== Given text ==
-*-*-

If \(t=2k+0.8\), then \(g(t)=[t]=2k\) and

$$ \int_{g(t)}^{t}p(\zeta )\,d\zeta = \int_{g(2k+0.8)}^{2k+0.8}p(\zeta )\,d\zeta =2 \int_{2k}^{2k+0.8}\,d\zeta =1.6>1, $$

which means that (2.7) is satisfied for any r.

However, equation (1.6) has a nonoscillatory solution

$$ x(t)=\varphi(t)=t+1,\quad t \in [-1,0],\qquad x(t)= \textstyle\begin{cases} e^{-2[t]}, & \text{ if } t \in [2k,2k+1), \\ e^{-2(t-k-1)}, & \text{ if } t \in [2k+1,2k+2),\end{cases} $$

which illustrates the significance of the condition \(\lim_{t \rightarrow \infty }\tau (t)=\infty \) in Theorem 4.

In 1992, Yu et al. [18] proved the following result.

Lemma 2

In addition to the hypothesis (1.3), assume that \(g(t)\) is defined by (2.2),

$$ 0< \alpha :=\liminf_{t\rightarrow \infty} \int_{g(t)}^{t}\sum_{i=1}^{m}p_{i}(s) \,ds\leq \frac{1}{e}, $$
(2.8)

and \(x(t)\) is an eventually positive solution of (1.1). Then

$$ \liminf_{t\rightarrow \infty }\frac{x(t)}{x(g(t))}\geq \frac{1-\alpha -\sqrt{1-2\alpha -\alpha ^{2}}}{2}. $$
(2.9)

Based on inequality (2.9), we establish the following theorem.

-*-*-

== Information provided ==

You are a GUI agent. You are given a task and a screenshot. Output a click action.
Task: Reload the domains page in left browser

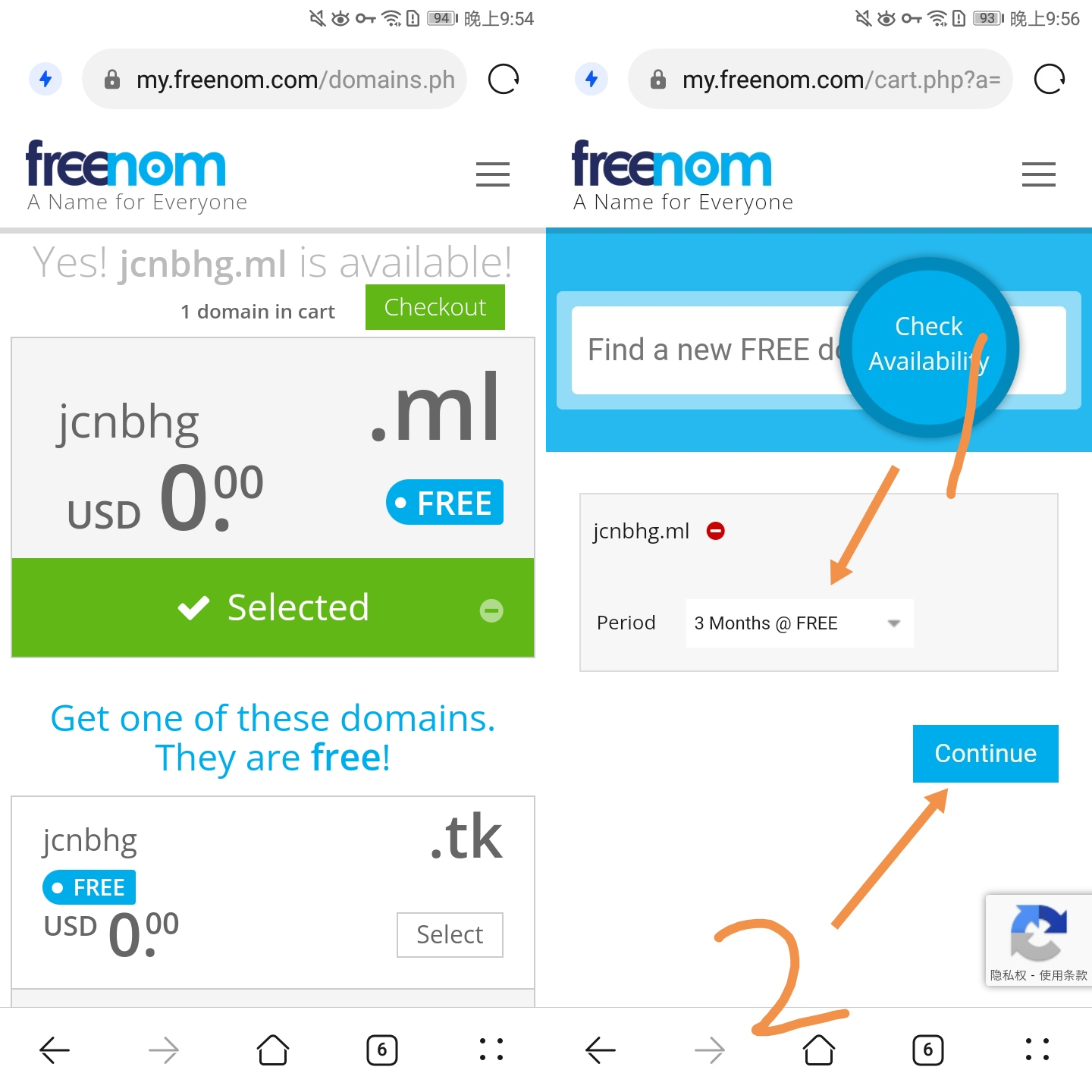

-*-*-

== Exercise ==
From the oscillation excerpt, output the part that opens with the words containing "and \(x(t)\) is" and closes with "the following theorem.", unchanged. Work only from the oscillation excerpt.

== Reply to the exercise ==
and \(x(t)\) is an eventually positive solution of (1.1). Then

$$ \liminf_{t\rightarrow \infty }\frac{x(t)}{x(g(t))}\geq \frac{1-\alpha -\sqrt{1-2\alpha -\alpha ^{2}}}{2}. $$
(2.9)

Based on inequality (2.9), we establish the following theorem.